Some 14% of the participating children were classified as overweight. Overweight children had higher fasting insulin, higher fasting glucose, and higher systolic and diastolic blood pressure. Furthermore, they had significantly lower total cholesterol (TC), lower high-density lipoprotein (HDL), and lower low-density lipoprotein (LDL) but a similar TC/LDL ratio to normal-weight children. The factors that were strongly associated with BMI were serum fasting insulin, systolic blood pressure (SBP), HDL and fasting glucose, while the sum of four skinfolds, triglycerides, glucose, and LDL were highly associated with fasting insulin.
The LDL part is interesting (but not the subject of this thread).

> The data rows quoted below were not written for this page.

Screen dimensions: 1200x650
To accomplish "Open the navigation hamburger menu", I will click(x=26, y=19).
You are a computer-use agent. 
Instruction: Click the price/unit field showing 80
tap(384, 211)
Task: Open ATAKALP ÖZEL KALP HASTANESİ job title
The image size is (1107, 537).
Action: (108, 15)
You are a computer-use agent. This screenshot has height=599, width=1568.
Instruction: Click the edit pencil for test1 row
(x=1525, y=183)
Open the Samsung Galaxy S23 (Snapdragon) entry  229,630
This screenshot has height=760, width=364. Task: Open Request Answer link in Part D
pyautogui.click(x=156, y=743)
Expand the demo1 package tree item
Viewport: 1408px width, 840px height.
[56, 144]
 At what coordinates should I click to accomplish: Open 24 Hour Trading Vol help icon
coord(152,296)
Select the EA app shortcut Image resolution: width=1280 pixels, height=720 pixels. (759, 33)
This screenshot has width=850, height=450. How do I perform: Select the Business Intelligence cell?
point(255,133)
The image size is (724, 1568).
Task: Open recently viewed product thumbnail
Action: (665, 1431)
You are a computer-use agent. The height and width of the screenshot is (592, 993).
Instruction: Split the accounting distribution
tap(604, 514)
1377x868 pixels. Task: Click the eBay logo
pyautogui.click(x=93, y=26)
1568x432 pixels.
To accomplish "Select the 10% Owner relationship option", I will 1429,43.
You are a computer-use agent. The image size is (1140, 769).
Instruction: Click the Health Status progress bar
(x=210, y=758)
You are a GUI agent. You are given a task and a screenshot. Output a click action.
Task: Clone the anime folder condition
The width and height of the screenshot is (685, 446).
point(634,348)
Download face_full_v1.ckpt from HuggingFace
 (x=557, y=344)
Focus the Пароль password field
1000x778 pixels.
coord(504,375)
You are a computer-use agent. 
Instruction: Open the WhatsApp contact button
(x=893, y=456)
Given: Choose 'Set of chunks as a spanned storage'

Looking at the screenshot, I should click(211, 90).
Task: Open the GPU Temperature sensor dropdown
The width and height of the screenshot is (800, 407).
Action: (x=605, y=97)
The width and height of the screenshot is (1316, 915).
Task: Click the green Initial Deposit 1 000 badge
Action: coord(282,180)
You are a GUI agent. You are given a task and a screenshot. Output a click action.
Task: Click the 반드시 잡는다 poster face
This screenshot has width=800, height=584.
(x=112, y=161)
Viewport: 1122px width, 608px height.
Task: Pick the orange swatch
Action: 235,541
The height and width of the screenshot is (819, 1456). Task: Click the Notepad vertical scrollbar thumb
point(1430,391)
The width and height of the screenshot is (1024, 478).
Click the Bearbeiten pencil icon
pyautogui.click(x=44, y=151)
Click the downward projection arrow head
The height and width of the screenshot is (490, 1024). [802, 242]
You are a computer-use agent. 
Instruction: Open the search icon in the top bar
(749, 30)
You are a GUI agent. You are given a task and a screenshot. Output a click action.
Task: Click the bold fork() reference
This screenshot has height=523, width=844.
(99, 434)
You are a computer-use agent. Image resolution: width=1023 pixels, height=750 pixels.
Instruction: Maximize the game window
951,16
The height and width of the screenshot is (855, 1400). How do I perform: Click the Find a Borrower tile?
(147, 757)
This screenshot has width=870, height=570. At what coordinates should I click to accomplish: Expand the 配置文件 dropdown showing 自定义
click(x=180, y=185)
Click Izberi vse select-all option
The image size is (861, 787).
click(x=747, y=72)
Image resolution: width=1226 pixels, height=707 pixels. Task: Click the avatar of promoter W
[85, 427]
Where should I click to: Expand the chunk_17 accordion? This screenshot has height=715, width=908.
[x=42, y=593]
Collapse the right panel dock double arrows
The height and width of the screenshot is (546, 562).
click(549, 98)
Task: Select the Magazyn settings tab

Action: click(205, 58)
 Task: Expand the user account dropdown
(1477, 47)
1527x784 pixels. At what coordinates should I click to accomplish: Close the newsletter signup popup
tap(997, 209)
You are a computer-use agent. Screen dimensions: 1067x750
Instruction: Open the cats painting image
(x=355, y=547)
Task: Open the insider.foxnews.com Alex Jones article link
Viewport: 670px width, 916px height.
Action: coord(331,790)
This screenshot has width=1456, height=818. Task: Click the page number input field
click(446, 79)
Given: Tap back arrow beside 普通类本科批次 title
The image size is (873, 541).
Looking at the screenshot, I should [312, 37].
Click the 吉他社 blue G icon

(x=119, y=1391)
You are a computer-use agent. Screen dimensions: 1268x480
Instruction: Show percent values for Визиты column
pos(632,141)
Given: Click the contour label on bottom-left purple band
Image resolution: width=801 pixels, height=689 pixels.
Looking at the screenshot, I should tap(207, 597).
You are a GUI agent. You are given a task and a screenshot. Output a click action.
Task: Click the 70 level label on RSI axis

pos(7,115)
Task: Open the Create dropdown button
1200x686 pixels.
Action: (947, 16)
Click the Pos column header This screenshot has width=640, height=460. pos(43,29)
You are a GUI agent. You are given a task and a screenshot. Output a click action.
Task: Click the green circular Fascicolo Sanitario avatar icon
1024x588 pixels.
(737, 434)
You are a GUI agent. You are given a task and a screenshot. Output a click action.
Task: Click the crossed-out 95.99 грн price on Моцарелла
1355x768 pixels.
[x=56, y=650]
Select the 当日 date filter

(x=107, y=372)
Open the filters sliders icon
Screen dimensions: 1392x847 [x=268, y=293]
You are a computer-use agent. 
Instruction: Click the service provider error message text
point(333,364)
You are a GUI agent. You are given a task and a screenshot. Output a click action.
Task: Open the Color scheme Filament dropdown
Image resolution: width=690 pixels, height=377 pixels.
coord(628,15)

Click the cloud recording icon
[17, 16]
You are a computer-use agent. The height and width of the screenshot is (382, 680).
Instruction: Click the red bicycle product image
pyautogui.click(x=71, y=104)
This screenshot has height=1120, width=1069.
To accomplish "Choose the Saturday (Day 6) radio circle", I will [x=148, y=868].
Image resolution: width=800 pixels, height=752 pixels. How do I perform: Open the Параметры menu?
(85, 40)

BMI and fasting insulin are clearly correlated. Does one cause the other? Probably. Does it actually matter? If lazy ket0 isn’t working then look around. Protein Sparing Modified Fasts are a special case of keto with low fat and low carbs. But the high fat kings won’t try them (recent pictures of Left to Right Richard Morris, Carl Franklin, and Jimmy Moore). As far as I know none of these guys will post their food diaries. In fact, they seem to not track their food intake.
Again, this is not intended to ridicule any of these men. Rather, it is to question their dietary advice. They are all low protein and high fat advocates. And it worked for them. Until it didn’t work.